グーグルがリアルタイムで70余りの言語を通訳・翻訳できる音声AI(人工知能)モデルを公開した。

グーグルは最新AIモデル「Gemini 3.5」を基盤とする「Gemini3.5ライブトランスレート」を、自社のビデオ会議プラットフォーム「グーグルミート」とモバイル翻訳アプリに適用すると9日(現地時間)明らかにした.

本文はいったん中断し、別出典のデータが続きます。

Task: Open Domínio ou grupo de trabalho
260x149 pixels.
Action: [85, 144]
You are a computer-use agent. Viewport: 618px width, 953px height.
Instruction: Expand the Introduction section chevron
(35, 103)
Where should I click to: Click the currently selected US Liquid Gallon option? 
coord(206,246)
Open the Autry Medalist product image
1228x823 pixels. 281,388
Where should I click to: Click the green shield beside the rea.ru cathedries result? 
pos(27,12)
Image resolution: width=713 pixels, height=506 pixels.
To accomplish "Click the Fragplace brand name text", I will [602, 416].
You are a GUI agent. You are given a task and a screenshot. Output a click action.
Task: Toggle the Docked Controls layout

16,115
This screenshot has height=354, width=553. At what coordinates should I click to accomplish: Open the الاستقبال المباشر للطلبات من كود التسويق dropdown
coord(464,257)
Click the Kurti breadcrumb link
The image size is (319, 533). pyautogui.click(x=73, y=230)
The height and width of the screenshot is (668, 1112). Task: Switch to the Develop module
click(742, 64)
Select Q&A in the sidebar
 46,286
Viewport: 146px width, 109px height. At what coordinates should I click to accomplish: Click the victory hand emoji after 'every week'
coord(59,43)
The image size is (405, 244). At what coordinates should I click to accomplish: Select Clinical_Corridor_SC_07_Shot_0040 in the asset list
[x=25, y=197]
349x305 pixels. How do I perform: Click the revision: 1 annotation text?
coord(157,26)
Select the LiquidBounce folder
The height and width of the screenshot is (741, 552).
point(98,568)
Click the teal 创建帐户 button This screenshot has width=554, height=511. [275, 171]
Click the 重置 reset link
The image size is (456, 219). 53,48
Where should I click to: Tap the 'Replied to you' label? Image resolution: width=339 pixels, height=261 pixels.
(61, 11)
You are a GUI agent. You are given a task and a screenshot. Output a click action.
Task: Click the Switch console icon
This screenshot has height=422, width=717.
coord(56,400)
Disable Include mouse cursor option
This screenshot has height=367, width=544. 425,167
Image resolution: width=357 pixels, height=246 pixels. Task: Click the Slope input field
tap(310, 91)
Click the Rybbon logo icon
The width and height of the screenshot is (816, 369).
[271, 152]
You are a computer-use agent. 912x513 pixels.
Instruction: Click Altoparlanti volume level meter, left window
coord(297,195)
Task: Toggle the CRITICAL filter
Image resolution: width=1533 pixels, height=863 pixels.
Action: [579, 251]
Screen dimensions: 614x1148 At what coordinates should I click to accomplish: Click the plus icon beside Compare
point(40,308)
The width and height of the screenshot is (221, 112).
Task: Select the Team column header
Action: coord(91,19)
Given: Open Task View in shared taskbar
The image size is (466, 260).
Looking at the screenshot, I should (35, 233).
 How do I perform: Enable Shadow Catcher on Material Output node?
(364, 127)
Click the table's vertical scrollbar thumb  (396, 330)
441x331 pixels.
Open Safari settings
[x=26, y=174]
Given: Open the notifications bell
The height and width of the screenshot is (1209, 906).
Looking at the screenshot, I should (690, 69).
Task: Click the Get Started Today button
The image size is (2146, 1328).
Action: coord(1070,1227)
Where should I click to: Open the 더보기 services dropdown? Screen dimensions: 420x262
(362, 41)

新たな翻訳モデルは、利用者が話し終えるまで待ってから翻訳する従来の逐次通訳(turn-by-turn)方式から、同時通訳に近い「連続リアルタイム生成」方式へと切り替えたと紹介した。利用者の発話を聞き、翻訳し、直ちに音声で伝える過程をリアルタイムで実行する。遅延は数秒程度で、実際の会話に近い流れを実現するとグーグル側は説明した。

このモデルは70余りの言語をサポートし、利用者が会話中に用いる言語を自動認識して翻訳する。複数の言語が入り混じる多言語の会話環境でも利用できる。

音声品質も改善した。機械的な音声を生成するのではなく、利用者の抑揚や話し方、ピッチなどを可能な限り生かし、自然な音声で伝える点が特徴だ。グーグルは「その結果、翻訳された音声が自然で、会話内容の理解もしやすくなる」と述べた。

グーグルはこのモデルが実環境で作動できるよう設計したと説明した。周囲の雑音が多い騒がしい場所や複数人が同時に話す状況、口語表現にも対応できるようにした。学校の授業や観光サービス、カスタマーサービスの電話応対、ライドヘイリングサービス、生放送など多様な分野で活用できるようにした。

また従来はiPhone・Androidスマートフォンのグーグル翻訳アプリで音声通訳を利用するには必ずイヤホンを接続する必要があったが、今後はイヤホンなしでも通話のようにスマートフォンを耳に当てれば翻訳音声を聞ける。